Sean tersenyum dan mencium leherr Calista lalu menyesapnya yang membuat Calista sedikit meringis dan merinding sendiri.
"Dasar penipu." Ucap Calista mengomel karena dia mendorong Sean sebelum menyesap lehernya lagi.
"Kau snagat wangi, kau mana pernah bau, tapi jika kau tidak percaya diri, aku bisa mencium tubuhmu yang lain untuk membuktikan tubuhmu bau atau tidak." Ucap Sean tersenyum manis
"Moduss, kau benar-benar buaya." Cibir Calista.
Sean terkekeh dan akhirnya melepaskan Calista dan mengambil kaos santainya.
"Aku merasa ada yang menganggu pikiranmu." Ucap Sean ketika melihat wajah Calista kembali dengan raut yang berbeda.
"Aku tidak apa, ngomong-ngomong aku baru tau jika tato yang kau buat di bahuku sama seperti tato yang di punggungmu, hanya saja tato di punggungmu lebih besar. Apa arti tato itu?" Tanya Calista penasaran sekaligus mengalihkan pembicaraan, dia tidak ingin bercerita tentang perdebatannya dengan Sabrina tadi.

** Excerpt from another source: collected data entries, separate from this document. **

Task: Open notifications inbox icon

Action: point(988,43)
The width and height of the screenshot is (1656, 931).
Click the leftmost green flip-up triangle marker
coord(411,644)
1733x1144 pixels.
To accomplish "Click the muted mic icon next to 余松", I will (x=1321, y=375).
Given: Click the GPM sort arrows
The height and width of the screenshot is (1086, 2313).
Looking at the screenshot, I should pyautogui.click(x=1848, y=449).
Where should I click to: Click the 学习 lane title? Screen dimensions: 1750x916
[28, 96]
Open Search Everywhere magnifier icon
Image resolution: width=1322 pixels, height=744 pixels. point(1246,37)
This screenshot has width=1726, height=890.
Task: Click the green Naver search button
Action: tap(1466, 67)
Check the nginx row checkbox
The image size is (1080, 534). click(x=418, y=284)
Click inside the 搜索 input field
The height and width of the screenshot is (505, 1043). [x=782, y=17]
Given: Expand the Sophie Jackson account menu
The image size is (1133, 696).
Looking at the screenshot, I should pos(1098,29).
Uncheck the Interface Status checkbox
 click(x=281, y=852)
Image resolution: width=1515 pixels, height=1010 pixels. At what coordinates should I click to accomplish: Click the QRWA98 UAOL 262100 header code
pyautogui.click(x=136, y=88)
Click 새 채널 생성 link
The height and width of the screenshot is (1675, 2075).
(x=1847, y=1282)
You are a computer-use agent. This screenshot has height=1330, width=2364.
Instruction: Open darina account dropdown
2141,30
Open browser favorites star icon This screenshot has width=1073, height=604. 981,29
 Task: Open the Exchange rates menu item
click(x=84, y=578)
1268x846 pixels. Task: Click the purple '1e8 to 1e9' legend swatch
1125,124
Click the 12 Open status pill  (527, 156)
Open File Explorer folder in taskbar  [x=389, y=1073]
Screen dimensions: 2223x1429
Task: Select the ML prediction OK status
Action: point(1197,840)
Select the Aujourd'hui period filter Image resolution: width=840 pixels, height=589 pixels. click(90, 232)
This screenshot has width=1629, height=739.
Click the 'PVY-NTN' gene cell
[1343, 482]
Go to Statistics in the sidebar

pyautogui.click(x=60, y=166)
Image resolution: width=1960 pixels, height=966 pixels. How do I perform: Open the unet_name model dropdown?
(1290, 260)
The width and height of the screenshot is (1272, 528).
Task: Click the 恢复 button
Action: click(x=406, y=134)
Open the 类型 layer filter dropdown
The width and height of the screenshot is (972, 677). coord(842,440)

"Tato jika kau adalah bagian anggota kelompok mafiaku. Bukan hanya aku dan kau, semua anggota keluarga bahkan anak buahku memilikinya." Ucap Sean yang di mengerti oleh Calista.
"Ayo kita makan." Ucap Sean.
"Bolehkah aku berbelanja? Kau pernah mengatakan jika aku menurut padamu, kau akan memberikan apapun yang aku mau." Ucap Calista.
Sean tersenyum dan mengangguk.
"Hah? Serius?" Ucap Calista karena sebenarnya dia tadinya hanya bercanda.
"Bagaimana jika aku meminta belanja berlian dan perhiasan, atau bisa jadi aku meminta mobil." Ucap Calista.
"Aku sangat kaya, meskipun kau meminta rumah atau kapal pesiar pun itu tidak akan mengurangi sedikit pun dari kekayaanku." Ucap Sean.
"Sombong amat!"
"Hanya menceritakan fakta."
"Apa kau juga seroyal ini dengan wanita lainnya." Ucap Calista.
"Hanya denganmu dan— mantanku." Ucap Sean jujur.
"Kau memiliki mantan?" Tanya Calista yang tertarik dengan cerita masa lalu Sean.
"Akan lebih baik kita pergi makan terlebih dahulu, aku harus mengisi perutku setelah mencincang tubuh manusia." Ucap Sean mengalihkan pembicaraan, sebenarnya dia sangat malas untuk membahas mantan kekasihnya dulu, untuk itu dia lebih baik mengalihkannya.
"Kau seperti psykopat," ucap Calista.
"Aku tidak mengelak, anggap saja seperti itu, bahkan aku pernah memotong-motonf tubuh orang yang berhianat lalu kuberikan kepada Laskar." Ucap Sean.
"Siapa Laskar?"
"Singa peliharaanku." Ucap Sean.
"Astaga! Singa bukan peliharaan."
"Dia menurut kepadaku lain kali aku akan mengenalkanmu padanya." Ucap Sean yang membuat Calista menggelengkan kepalanya.
Mengenal Sean, banyak hal mengerikan dan menyeramkan yang harus dia tonton, terutama bantaian dari Sean tadi terhadap Sofi dan Lucas.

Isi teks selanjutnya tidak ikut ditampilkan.